Emmet von Stackelberg is a PhD candidate in history and Warren and Beatrice Susman Fellow, studying technologies of seeing and the history of industrial capitalism. Working across the fields of science and technology studies, environmental history, and the history of political economy, his research asks how fossil energy-fueled industrial growth came to be seen in the 20th century as inescapable, probing how ideology formation operates alongside the material practices of industrial production. His primary interest is in how moving images come to dominate our visual field across the 20th century—a development that occurred through extractive, industrial, and colonial processes on a global scale. His dissertation is a history of celluloid, the photochemical substance necessary to the mass distribution of moving images until the middle of the 20th century.

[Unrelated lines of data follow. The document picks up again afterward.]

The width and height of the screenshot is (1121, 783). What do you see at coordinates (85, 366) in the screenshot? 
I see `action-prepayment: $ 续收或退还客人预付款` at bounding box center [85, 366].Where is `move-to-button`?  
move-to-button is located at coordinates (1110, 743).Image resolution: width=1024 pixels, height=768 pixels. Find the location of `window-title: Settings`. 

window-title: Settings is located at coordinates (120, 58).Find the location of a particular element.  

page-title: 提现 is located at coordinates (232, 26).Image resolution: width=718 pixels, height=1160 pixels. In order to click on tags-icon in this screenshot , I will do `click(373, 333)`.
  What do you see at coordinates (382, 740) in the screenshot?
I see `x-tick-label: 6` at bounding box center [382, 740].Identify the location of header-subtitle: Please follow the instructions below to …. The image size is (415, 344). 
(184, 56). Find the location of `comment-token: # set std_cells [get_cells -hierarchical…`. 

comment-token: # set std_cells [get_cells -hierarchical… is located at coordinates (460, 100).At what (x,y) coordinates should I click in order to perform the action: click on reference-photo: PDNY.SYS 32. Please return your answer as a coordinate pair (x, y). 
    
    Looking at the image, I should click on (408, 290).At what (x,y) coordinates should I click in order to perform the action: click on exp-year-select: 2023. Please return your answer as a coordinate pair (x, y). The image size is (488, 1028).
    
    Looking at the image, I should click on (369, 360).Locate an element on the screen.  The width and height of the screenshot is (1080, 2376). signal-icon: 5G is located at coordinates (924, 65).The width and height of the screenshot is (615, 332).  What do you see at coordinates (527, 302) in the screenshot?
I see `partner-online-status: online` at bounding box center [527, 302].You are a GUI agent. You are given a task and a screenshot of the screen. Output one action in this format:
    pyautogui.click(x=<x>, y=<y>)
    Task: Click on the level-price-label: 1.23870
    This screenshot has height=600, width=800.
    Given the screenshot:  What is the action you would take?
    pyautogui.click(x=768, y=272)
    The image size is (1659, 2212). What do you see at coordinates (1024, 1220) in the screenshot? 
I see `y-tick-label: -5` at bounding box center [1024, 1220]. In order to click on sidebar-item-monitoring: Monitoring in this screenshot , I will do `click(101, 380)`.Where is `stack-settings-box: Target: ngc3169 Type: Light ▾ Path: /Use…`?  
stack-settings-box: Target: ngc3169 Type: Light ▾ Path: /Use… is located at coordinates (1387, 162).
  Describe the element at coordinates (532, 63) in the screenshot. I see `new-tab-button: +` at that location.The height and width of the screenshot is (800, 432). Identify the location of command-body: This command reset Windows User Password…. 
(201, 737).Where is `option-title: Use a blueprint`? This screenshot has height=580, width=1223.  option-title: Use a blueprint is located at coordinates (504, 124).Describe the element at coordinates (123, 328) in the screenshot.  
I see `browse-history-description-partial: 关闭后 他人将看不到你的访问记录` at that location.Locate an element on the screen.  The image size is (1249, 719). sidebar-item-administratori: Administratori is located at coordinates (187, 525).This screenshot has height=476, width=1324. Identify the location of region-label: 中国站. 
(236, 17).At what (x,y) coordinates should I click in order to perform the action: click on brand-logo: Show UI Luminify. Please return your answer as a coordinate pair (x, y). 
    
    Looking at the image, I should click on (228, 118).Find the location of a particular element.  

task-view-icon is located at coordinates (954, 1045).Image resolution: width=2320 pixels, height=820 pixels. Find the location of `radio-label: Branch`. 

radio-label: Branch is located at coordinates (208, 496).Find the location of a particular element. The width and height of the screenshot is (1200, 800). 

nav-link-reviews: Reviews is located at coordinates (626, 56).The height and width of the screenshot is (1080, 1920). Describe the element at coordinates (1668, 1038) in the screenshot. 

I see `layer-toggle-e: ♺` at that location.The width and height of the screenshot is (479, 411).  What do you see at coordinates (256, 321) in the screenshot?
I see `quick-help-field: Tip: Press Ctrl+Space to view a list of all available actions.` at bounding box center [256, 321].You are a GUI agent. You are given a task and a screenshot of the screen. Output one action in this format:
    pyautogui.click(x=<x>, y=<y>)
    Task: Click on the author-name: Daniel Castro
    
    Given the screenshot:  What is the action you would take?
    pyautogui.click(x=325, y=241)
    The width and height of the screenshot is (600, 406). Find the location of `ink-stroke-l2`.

At Rutgers, he organized and runs the Marxism & Materialism Working Group at the Center for Cultural Analysis, and has served as a fellow at the Center for Cultural Analysis and the Rutgers Center for Historical Analysis. He is currently a fellow in the Rutgers Center for Historical Analysis seminar, “Repairing the Past.” His research has been supported by the Hagley Museum and Library, the National Science Foundation, the Center for Cultural Analysis at Rutgers, the Rutgers Center for Historical Analysis, and the History Department at Rutgers–New Brunswick. He received his A.B. in History & Literature from Harvard College.